• [Action item]
All that is wanted is the line with "Task: Change language via globe icon" and each line after it to the end of the data below, set down exactly and without pictures.

★ ★ ★ ★

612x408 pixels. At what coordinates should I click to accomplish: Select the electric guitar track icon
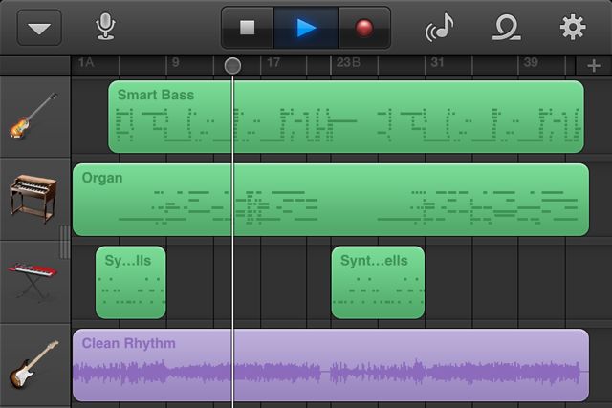33,364
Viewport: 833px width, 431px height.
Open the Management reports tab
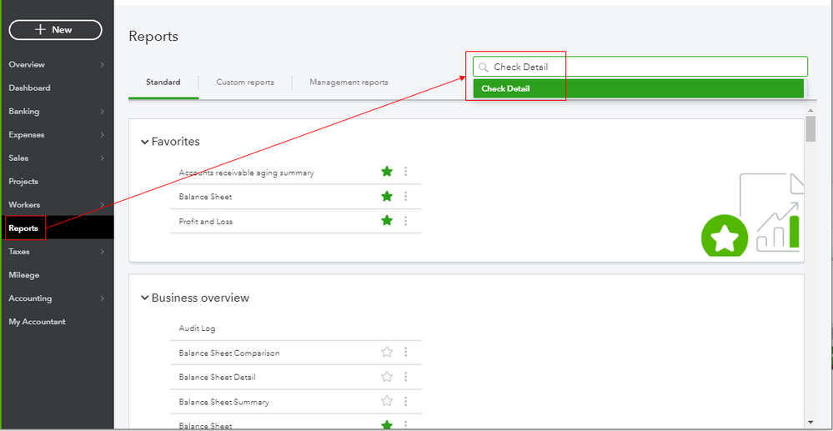349,83
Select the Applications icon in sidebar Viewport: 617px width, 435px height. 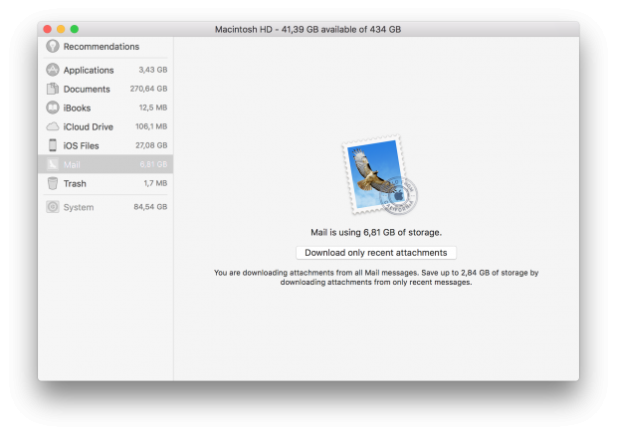[53, 70]
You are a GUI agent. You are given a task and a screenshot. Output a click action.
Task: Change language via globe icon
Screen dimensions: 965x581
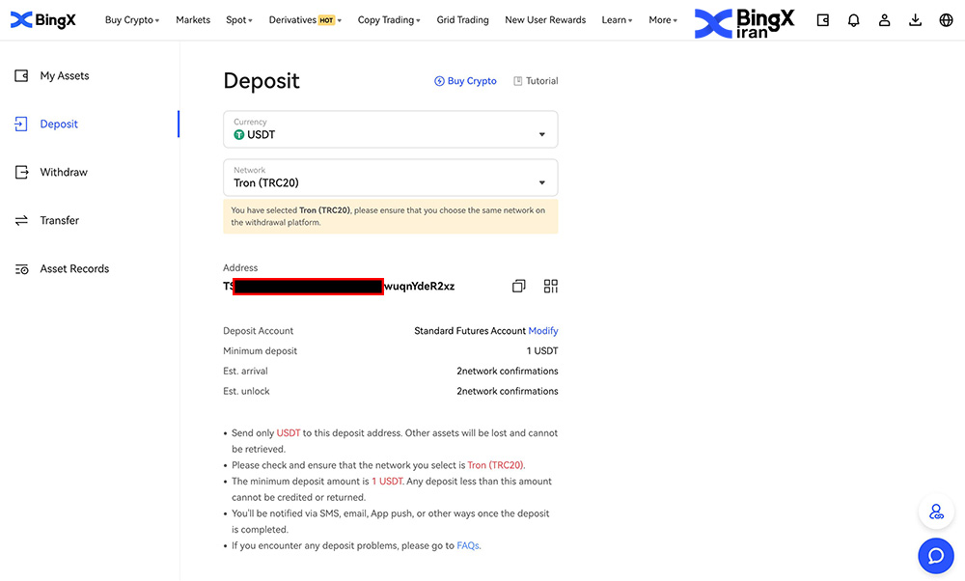point(946,20)
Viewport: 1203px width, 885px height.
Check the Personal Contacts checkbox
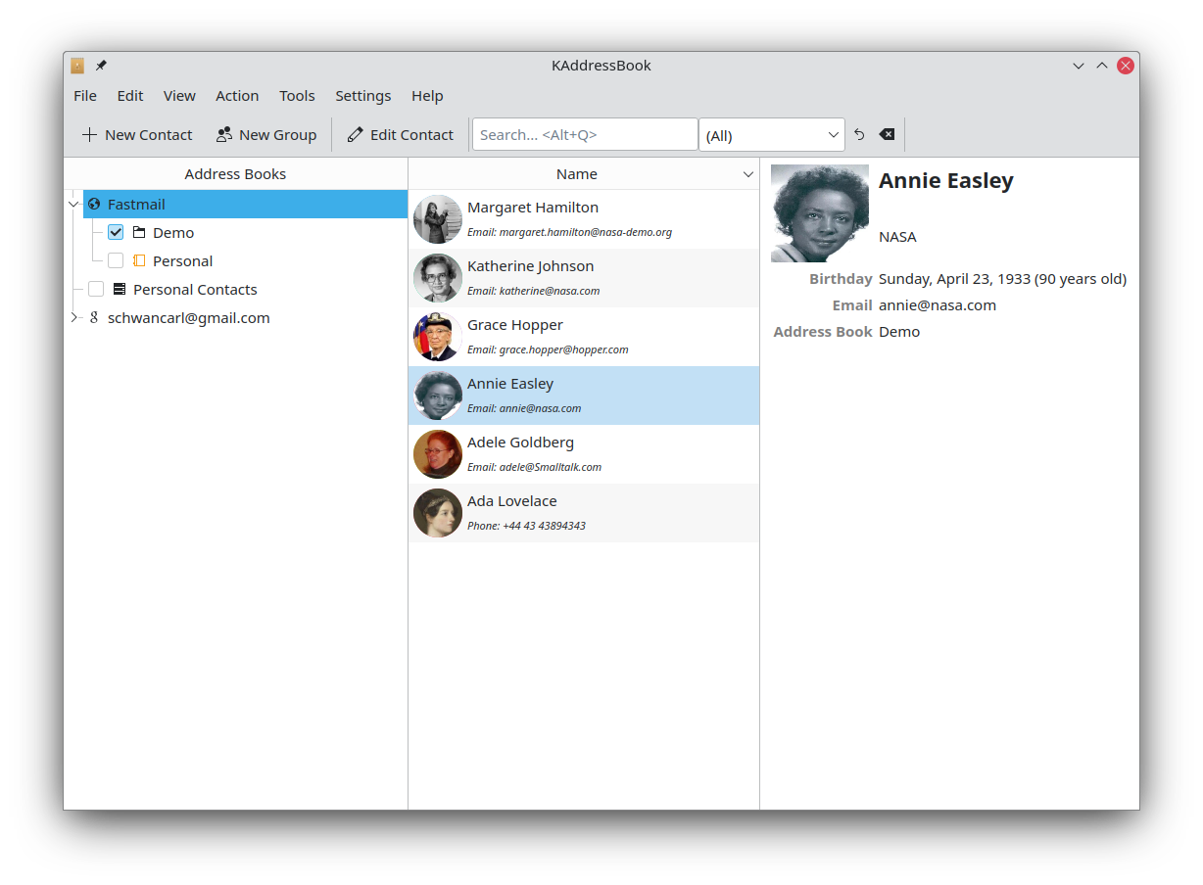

★ ★ ★ ★

• [Response area]
Task: Change language via globe icon
Screen dimensions: 965x581
point(946,20)
Viewport: 1203px width, 885px height.
Check the Personal Contacts checkbox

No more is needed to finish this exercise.